> _Excerpted data_:

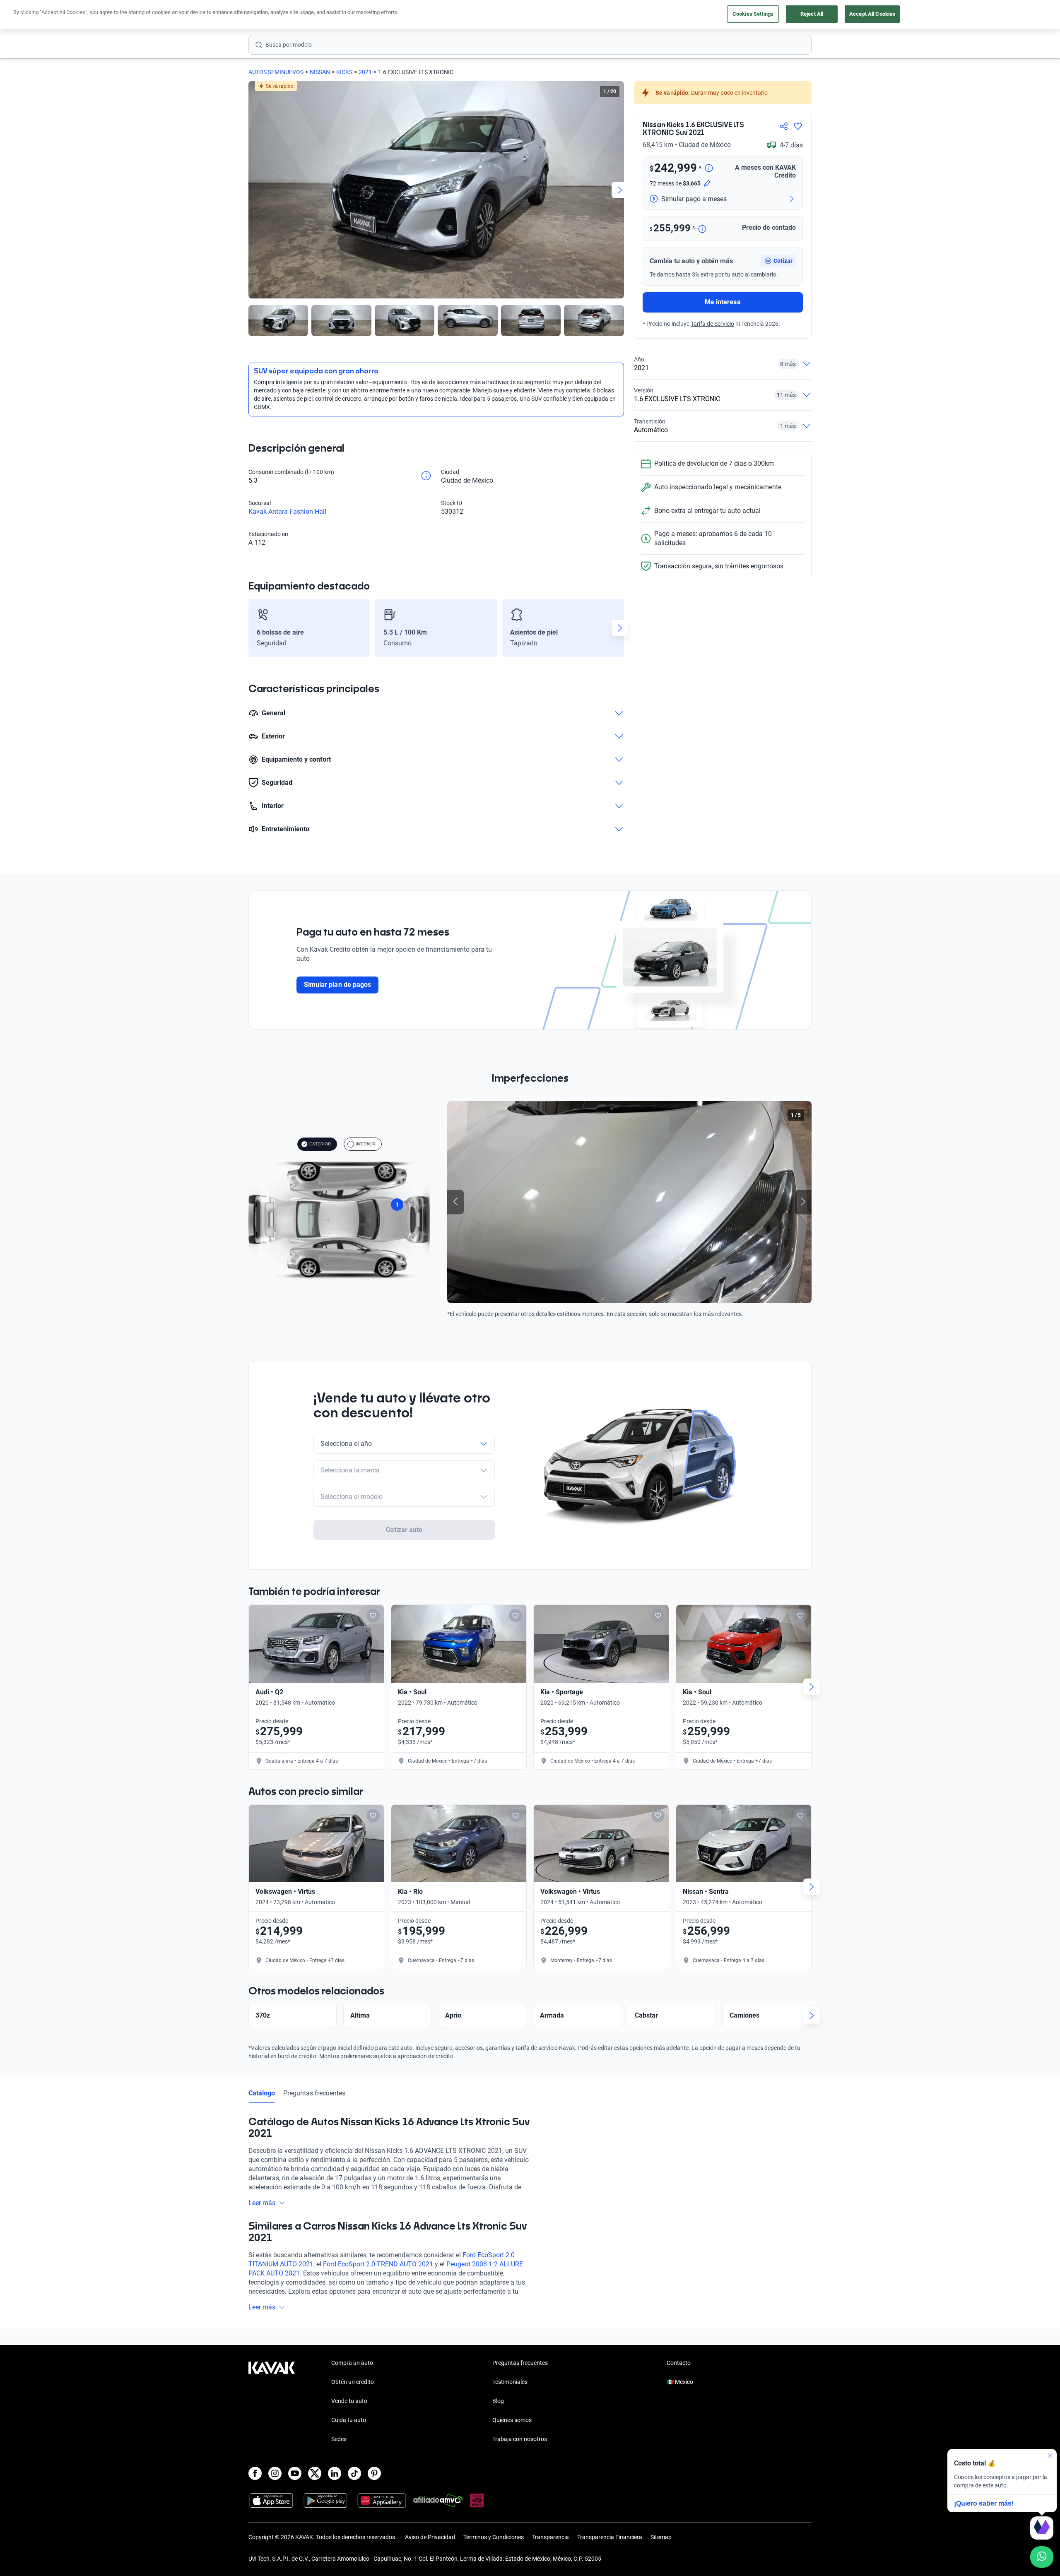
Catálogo (261, 2093)
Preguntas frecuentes (314, 2093)
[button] (778, 261)
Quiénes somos (512, 2420)
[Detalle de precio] (709, 168)
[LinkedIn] (334, 2473)
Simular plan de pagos (337, 985)
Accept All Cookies (872, 14)
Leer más (261, 2203)
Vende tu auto (349, 2401)
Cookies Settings (752, 14)
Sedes (339, 2439)
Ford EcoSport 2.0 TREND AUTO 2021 (378, 2264)
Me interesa (723, 302)
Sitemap (661, 2537)
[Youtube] (294, 2473)
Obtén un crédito (352, 2382)
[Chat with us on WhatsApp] (1042, 2557)
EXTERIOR (320, 1144)
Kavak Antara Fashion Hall (287, 511)
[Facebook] (255, 2473)
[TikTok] (354, 2473)
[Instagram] (275, 2473)
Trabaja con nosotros (519, 2439)
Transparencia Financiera (609, 2537)
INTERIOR (366, 1144)
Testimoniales (510, 2382)
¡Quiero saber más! (984, 2503)
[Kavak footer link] (271, 2402)
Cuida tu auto (348, 2420)
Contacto (679, 2363)
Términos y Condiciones (493, 2537)
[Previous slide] (252, 190)
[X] (314, 2473)
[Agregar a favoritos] (798, 126)
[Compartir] (784, 126)
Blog (498, 2401)
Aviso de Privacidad (430, 2537)
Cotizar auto (404, 1530)
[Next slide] (620, 190)
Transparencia (550, 2537)
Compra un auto (352, 2363)
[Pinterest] (374, 2473)
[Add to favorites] (373, 1615)
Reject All (811, 14)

> _Aim of the task_: Pictures excluded, repeat the records exactly from their opening line through the line containing "Aviso de Privacidad (430, 2537)".

> _Exercise result_:
Catálogo (261, 2093)
Preguntas frecuentes (314, 2093)
[button] (778, 261)
Quiénes somos (512, 2420)
[Detalle de precio] (709, 168)
[LinkedIn] (334, 2473)
Simular plan de pagos (337, 985)
Accept All Cookies (872, 14)
Leer más (261, 2203)
Vende tu auto (349, 2401)
Cookies Settings (752, 14)
Sedes (339, 2439)
Ford EcoSport 2.0 TREND AUTO 2021 (378, 2264)
Me interesa (723, 302)
Sitemap (661, 2537)
[Youtube] (294, 2473)
Obtén un crédito (352, 2382)
[Chat with us on WhatsApp] (1042, 2557)
EXTERIOR (320, 1144)
Kavak Antara Fashion Hall (287, 511)
[Facebook] (255, 2473)
[TikTok] (354, 2473)
[Instagram] (275, 2473)
Trabaja con nosotros (519, 2439)
Transparencia Financiera (609, 2537)
INTERIOR (366, 1144)
Testimoniales (510, 2382)
¡Quiero saber más! (984, 2503)
[Kavak footer link] (271, 2402)
Cuida tu auto (348, 2420)
Contacto (679, 2363)
Términos y Condiciones (493, 2537)
[Previous slide] (252, 190)
[X] (314, 2473)
[Agregar a favoritos] (798, 126)
[Compartir] (784, 126)
Blog (498, 2401)
Aviso de Privacidad (430, 2537)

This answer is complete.